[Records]
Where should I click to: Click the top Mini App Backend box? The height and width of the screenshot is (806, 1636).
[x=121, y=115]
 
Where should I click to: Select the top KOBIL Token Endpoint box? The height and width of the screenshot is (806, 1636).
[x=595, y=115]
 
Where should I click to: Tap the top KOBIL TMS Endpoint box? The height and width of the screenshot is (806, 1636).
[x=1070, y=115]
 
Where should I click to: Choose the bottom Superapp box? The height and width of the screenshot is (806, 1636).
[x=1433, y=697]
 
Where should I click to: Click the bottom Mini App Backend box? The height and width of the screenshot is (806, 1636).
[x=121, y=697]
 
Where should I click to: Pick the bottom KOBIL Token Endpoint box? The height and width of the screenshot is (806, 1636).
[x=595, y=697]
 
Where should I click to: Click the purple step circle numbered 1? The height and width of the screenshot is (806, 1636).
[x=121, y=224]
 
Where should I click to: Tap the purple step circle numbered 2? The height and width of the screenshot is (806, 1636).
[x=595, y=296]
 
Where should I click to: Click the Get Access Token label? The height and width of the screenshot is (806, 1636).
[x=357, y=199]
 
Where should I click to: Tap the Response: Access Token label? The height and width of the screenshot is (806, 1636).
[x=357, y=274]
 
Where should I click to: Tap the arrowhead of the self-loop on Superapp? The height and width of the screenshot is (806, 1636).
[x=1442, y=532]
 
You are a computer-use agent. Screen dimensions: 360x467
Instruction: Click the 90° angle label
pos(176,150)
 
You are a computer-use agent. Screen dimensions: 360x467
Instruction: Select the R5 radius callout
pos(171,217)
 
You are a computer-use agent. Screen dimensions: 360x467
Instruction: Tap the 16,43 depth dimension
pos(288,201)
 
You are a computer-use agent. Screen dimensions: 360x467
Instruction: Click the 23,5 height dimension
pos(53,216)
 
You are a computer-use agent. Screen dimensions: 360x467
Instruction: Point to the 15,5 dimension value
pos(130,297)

PROBLEM TO SOLVE> Copy out word for word the stretch of rows from the line containing "Where should I click to: Tap the Response: Access" through the end of the rows, both ends included.

EXERCISE ANSWER>
Where should I click to: Tap the Response: Access Token label? The height and width of the screenshot is (806, 1636).
[x=357, y=274]
 
Where should I click to: Tap the arrowhead of the self-loop on Superapp? The height and width of the screenshot is (806, 1636).
[x=1442, y=532]
 
You are a computer-use agent. Screen dimensions: 360x467
Instruction: Click the 90° angle label
pos(176,150)
 
You are a computer-use agent. Screen dimensions: 360x467
Instruction: Select the R5 radius callout
pos(171,217)
 
You are a computer-use agent. Screen dimensions: 360x467
Instruction: Tap the 16,43 depth dimension
pos(288,201)
 
You are a computer-use agent. Screen dimensions: 360x467
Instruction: Click the 23,5 height dimension
pos(53,216)
 
You are a computer-use agent. Screen dimensions: 360x467
Instruction: Point to the 15,5 dimension value
pos(130,297)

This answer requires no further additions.